#### WORK TO COMPLETE:
Could you output exactly the lines running from the one containing "Image resolution: width=504" to the final line of the listing below, leaving out pictures?

########################################

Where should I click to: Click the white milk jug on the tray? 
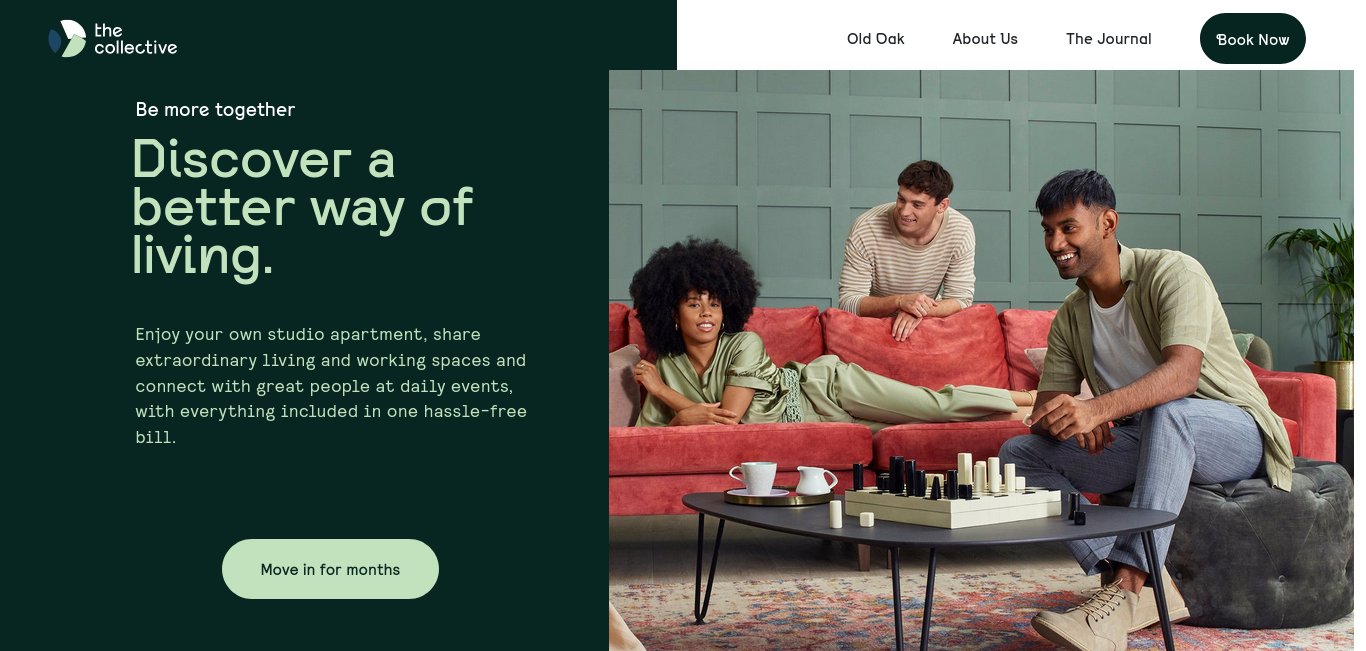(814, 480)
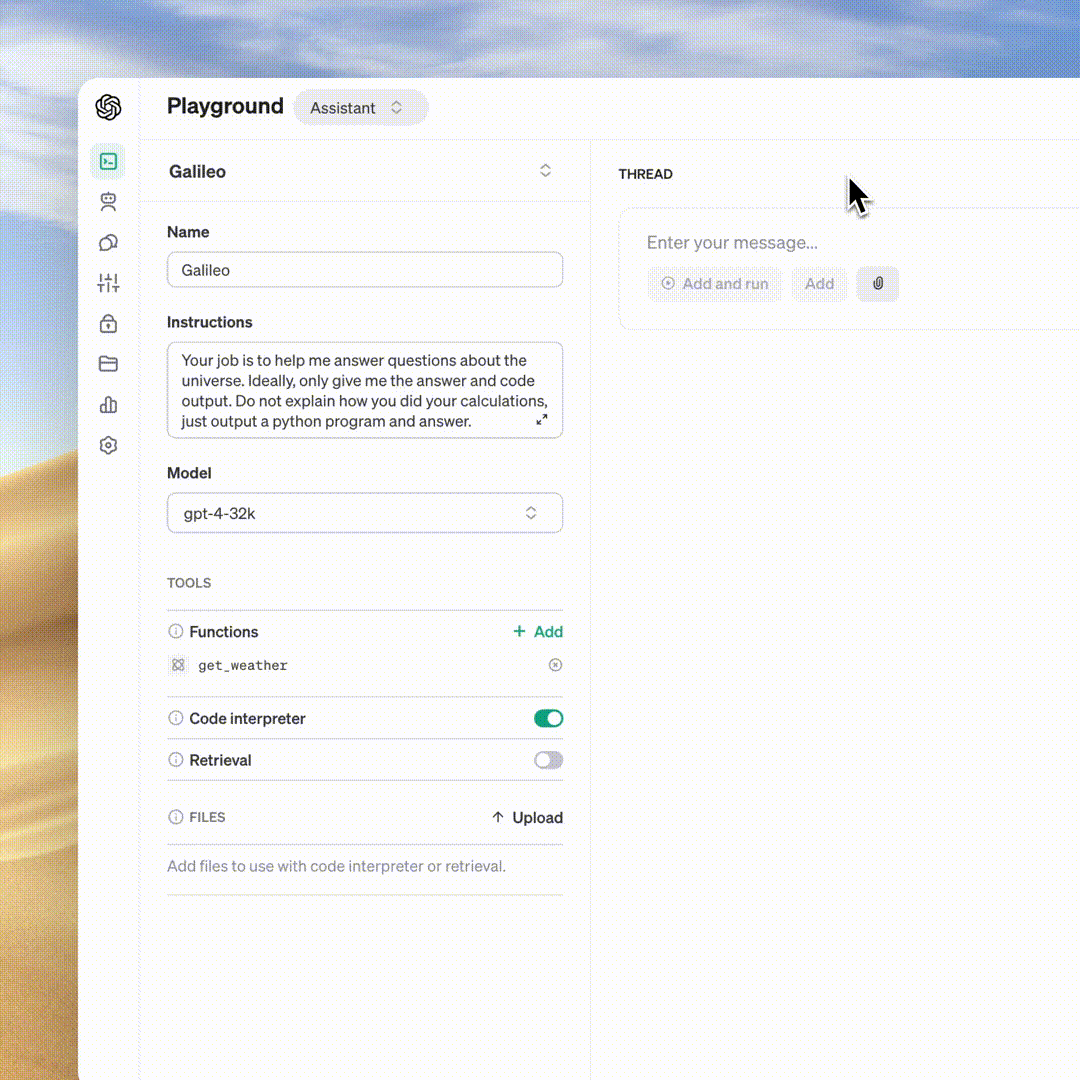Image resolution: width=1080 pixels, height=1080 pixels.
Task: Open the chat bubbles icon in sidebar
Action: coord(108,243)
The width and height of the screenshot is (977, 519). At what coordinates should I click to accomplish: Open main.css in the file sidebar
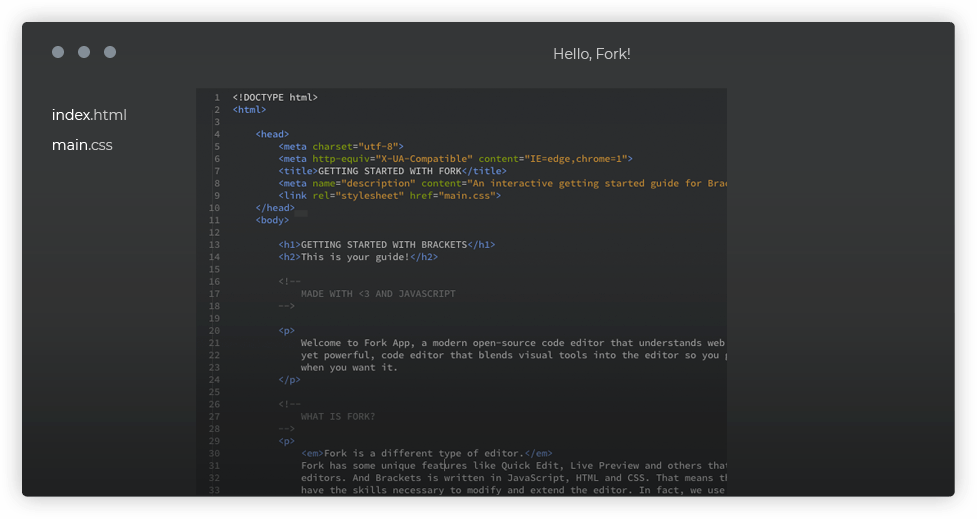coord(82,145)
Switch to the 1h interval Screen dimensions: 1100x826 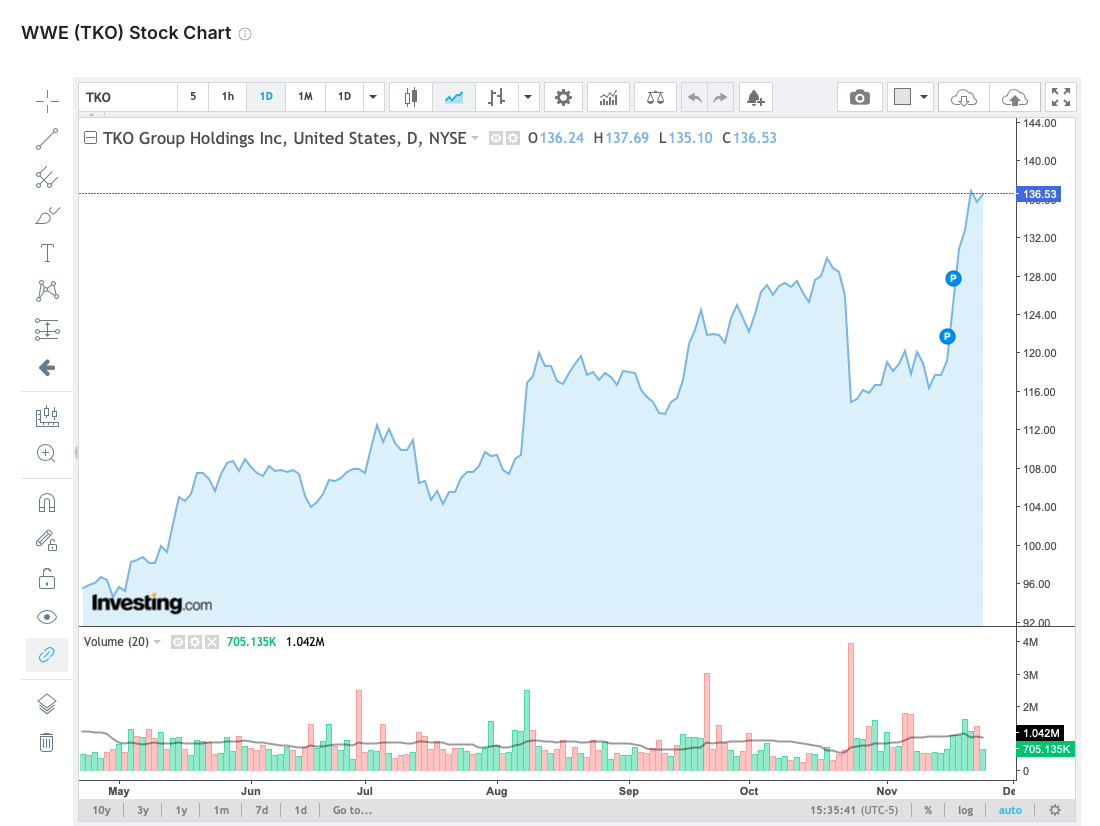coord(228,97)
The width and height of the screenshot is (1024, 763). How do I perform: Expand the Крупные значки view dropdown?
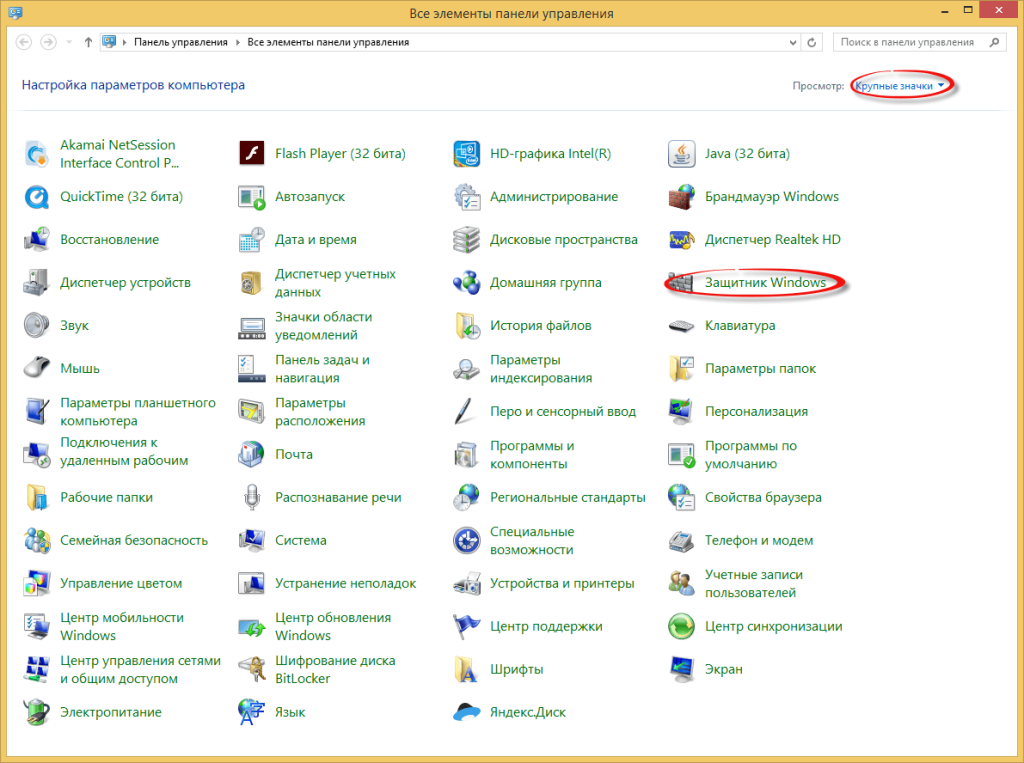900,86
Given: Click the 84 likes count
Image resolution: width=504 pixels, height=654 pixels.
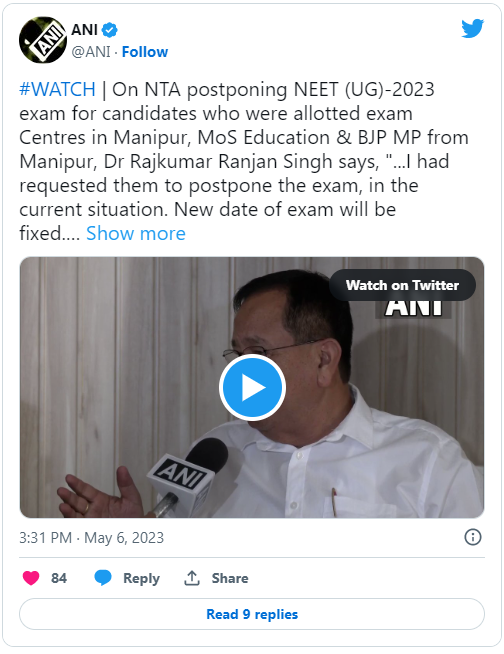Looking at the screenshot, I should (59, 578).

########################################

#### WRITTEN SOLUTION:
Image resolution: width=504 pixels, height=654 pixels.
Looking at the screenshot, I should (59, 578).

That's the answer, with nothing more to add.